The trouble is, Gates made his prediction/promise about spam on 23 January 2004. Judging by my inbox this morning, three years later – more than a hundred spam emails, with an emphasis on pump-and-dump financial ‘tips’, phishing or fake security announcements, and phoney pharmacies – he was talking total bollocks. (By the way, the subjects of those emails are not random, but are the topics professional spammers find have the highest rate of response. There seems to be less porn, or as wags dub it ‘pr0n’, than there once was – which may reflect the fact that there is now so much free pr0n on the internet that fewer mugs will pay for it.) Gates’s prediction was not just wrong, it is steadily getting wronger, as rates of spam have gone up sharply in the last few months. If you have the impression you have been getting significantly more spam lately, you are right.

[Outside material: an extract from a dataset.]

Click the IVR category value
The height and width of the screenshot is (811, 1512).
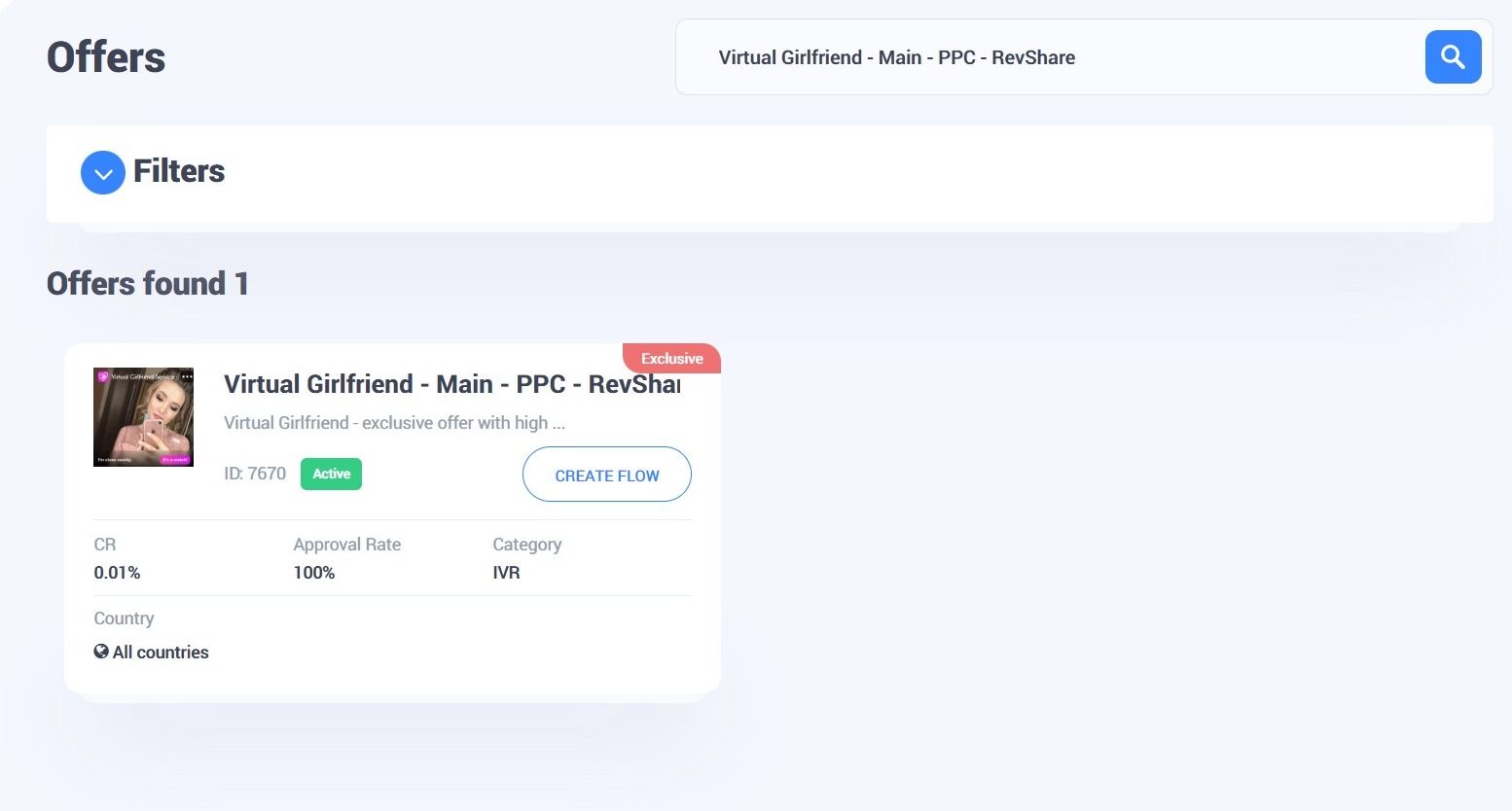[x=506, y=573]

The problem is botnets. A ‘bot’ is a piece of software which does a job automatically; most bots are benign, but a botnet is a collection of computers that have been infected with a piece of software which lets someone take over the machine via the internet, without its owner’s knowledge or consent. The controller of the botnet, known as the ‘herder’, can then use the infected computers to do whatever he wants. Almost all affected machines run some version or other of Microsoft’s Windows, the herders’ preferred target and a system known to be critically flawed from the security point of view. Unfortunately, it’s also the most ubiquitous computer operating system in the world. The largest botnet so far discovered was busted by the Dutch police in October 2005: it consisted of 1.5 million infected machines. Your computer could be part of a botnet and you would not know; you could be reading this online while your computer acts as part of a botnet, and you would not know. It is a statistical certainty that many people reading this piece will have a computer that belongs to a botnet.

The herders sell the use of their botnet to anyone who wants to use it – in practice, professional criminals and spammers. (That, most of the time, is a distinction without a difference.) Botnets are sometimes used by blackmailers or saboteurs to perform ‘denial of service’ attacks, bombarding a targeted internet server with so much traffic that it collapses: a tactic which is very hard to defend against, since the machines doing the attacking are scattered all over the world, and have no connection to each other. But the main things botnets do, at the moment, is send spam. Formerly they sent a huge amount from each infected computer, but that would slow down a machine so much that its user might notice, and could also attract the attention of the Internet Service Provider who was forwarding the traffic; so the herders got wise and now are more likely to send smaller amounts of mail from a larger number of ‘nodes’. You can judge the effectiveness of this tactic by the state of your inbox.

All of this makes botnets hard to police and, consequently, makes spam hard to control, since so much of it comes from the computers of respectable citizens who have no idea what’s going on inside their own hardware. The next generation of Microsoft Windows, Vista, just now bursting on a not-all-that-eager world, has technical changes designed to improve the security of Microsoft’s computing out of all recognition. The trouble is that the already-infected machines aren’t magically going to go away; so even if Vista is totally secure, the problem of spam will be a long time in passing. And that is a big, big ‘if’. Hackers who regard Microsoft as evil, and professional criminals who make their living from unsecure computers, were already working flat-out to crack the security of Vista, even before Microsoft started selling it to consumers.

Spam is illegal in the EU – or rather, it is banned by an EU directive, which is not quite the same thing. Not that it matters, since the directive manifestly had no effect. The thing which would make spam go away is if people never, ever, not under any circumstances, clicked on the links in a spam email; and never, ever, ever sent any money to any of the people offering anything for sale via spam. Unless and until people have learned not to reply to spam, as surely as they know not to hand over their credit cards to a stranger in the street, spam will be a fact of life. The risk is that if people don’t, email will become gradually less useful; younger people already show a marked preference for technologies such as instant messaging and texting. If Vista is not secure, and if spam continues to grow, we might arrive at a time when the heroic period of email is as much a subject of nostalgia as carrier pigeons, or those pneumatic tubes which used to whizz messages around central Paris, or the old days when you could rely on the Royal Mail.